Depuis la grande crise de 2008, beaucoup de pays dont le Sénégal ont pris conscience des risques économiques et sociaux liés à la volatilité des prix sur le marché international et se sont orientés vers des stratégies visant à promouvoir une économie d’offre par la relance de la production intérieure.
Au titre de ces réponses stratégiques à la hausse des prix des denrées de première nécessité, j’ai tenu à ce que le Gouvernement mette en œuvre, depuis 2012, des projets orientés vers l’autosuffisance pour les produits et filières d’intérêt stratégique.
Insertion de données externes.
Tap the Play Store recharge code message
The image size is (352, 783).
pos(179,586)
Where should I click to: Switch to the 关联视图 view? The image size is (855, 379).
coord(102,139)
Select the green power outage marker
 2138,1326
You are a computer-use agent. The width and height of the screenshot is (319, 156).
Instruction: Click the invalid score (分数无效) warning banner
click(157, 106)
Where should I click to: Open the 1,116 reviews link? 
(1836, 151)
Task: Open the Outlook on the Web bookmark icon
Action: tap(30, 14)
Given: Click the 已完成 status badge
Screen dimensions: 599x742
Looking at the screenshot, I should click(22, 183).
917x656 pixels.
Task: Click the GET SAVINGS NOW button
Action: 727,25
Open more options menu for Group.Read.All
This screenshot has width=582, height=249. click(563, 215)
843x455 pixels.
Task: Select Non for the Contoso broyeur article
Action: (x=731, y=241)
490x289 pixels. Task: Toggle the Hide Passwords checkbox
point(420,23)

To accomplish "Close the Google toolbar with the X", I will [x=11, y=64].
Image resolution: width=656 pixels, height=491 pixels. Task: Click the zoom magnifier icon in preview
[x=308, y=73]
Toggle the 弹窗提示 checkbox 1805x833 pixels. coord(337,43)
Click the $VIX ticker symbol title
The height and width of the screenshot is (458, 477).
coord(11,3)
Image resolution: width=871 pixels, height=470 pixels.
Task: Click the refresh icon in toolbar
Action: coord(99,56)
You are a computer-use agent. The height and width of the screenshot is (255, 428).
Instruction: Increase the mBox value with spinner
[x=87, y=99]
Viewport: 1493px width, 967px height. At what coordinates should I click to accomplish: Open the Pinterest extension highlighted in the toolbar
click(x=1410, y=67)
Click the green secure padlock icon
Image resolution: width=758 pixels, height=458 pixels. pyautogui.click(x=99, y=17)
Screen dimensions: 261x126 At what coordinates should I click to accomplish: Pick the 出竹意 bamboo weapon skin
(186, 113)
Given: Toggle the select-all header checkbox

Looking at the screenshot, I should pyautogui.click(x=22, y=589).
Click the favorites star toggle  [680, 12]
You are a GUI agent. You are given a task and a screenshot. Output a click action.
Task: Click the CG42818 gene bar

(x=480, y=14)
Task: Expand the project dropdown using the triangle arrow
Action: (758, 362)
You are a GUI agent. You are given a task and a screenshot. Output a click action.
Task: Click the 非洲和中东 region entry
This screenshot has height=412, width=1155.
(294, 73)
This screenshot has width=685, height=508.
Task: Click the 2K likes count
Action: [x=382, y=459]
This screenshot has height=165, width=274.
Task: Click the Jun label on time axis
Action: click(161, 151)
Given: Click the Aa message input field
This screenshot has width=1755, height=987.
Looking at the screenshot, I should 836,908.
Pour marquer ma volonté de réaliser ces objectifs d’autosuffisance et de relance de la production agricole, au-delà des mesures concrètes déjà mises en œuvre, j’ai pris la décision de joindre la souveraineté alimentaire à la dénomination et aux missions du Ministère en charge de l’Agriculture.
A cet égard, il s’agira, tout d’abord de stabiliser mais aussi, selon les possibilités qui s’offriront, de réduire les prix des denrées de première nécessité.
Dans cette lancée, le concours des acteurs, que vous êtes, sera déterminant. En effet, il est nécessaire, parallèlement aux sacrifices consentis par l’Etat, que certains comportements liés à des inflations artificielles provoquées par des acteurs malveillants, soient tout particulièrement bannis. L’effort pour soulager les populations doit être partagé par tous.
En outre, il est indispensable de mettre à la disposition de nos concitoyens une information juste et transparente sur les prix par un système d’informations adapté.
Enfin, il nous faudra réfléchir à la transformation de nos systèmes alimentaires.
La régulation dans l’importation des produits agricoles nous a valu des satisfactions : de 04 mois de consommation, la production nationale de beaucoup de produits tels que l’oignon et la pomme de terre est passée à 10 mois.
Il est essentiel de trouver des solutions similaires pour d’autres spéculations en vue non seulement d’aider à équilibrer la balance commerciale mais aussi de rendre nos producteurs locaux beaucoup plus épanouis.
Pour prendre l’exemple du riz, des efforts visant à encourager les importateurs nationaux à acheter la production locale, notamment à travers la plateforme de commercialisation mise en place par le Ministère en charge du Commerce et de la Consommation, doivent être pérennisés et renforcés.
C’est pourquoi, j’ai donné instruction pour qu’une subvention de 32 FCFA/KG soit mise en place afin de combler le gap qui décourageait les rizeries locales dans l’étape de la transformation.
Enfin, nous devons nous investir à beaucoup plus changer nos habitudes alimentaires : consommer ce que nous produisons et produire ce que nous consommons afin de dépendre de moins en moins des marchés extérieurs.
Dans cette perspective, au-delà même de la responsabilité de chaque sénégalais, le secteur privé a un rôle à jouer dans l’objectif de transformation des systèmes agricoles et de d’augmentation de l’efficacité des techniques d’élevage.
Au regard de ces enjeux, relativement aux produits évoqués et aux autres déjà identifiés, l’urgence est donc d’œuvrer à la maîtrise du marché intérieur, à travers des mesures immédiates et des solutions structurelles qui seront soumises aux professionnels et consommateurs que vous représentez respectivement.
Il me parait important que l’on continue à insister sur les questions suivantes :
Devons-nous laisser la tendance à la dépendance extérieure pour des denrées de première nécessité se pérenniser alors que la possibilité de l’inverser est à notre portée ?
Devons-nous continuer dans cette voie de l’importation alors que nous avons les ressources et les moyens pour développer l’expertise locale et faire du « consommer local » une réalité?
La séance qui nous réunit aujourd’hui a pour objectif de lancer de larges concertations sectorielles afin d’apporter des réponses structurelles et de faire face aux difficultés qui nous interpellent.
La résolution de ces difficultés requiert la mobilisation de tous les acteurs.
Je terminerai par un appel patriotique à l’engagement pour faire briller, comme le dit notre hymne national, un soleil sur nos espoirs ; espoirs de continuer à bâtir un pays fort et résistant à tous les vents contraires.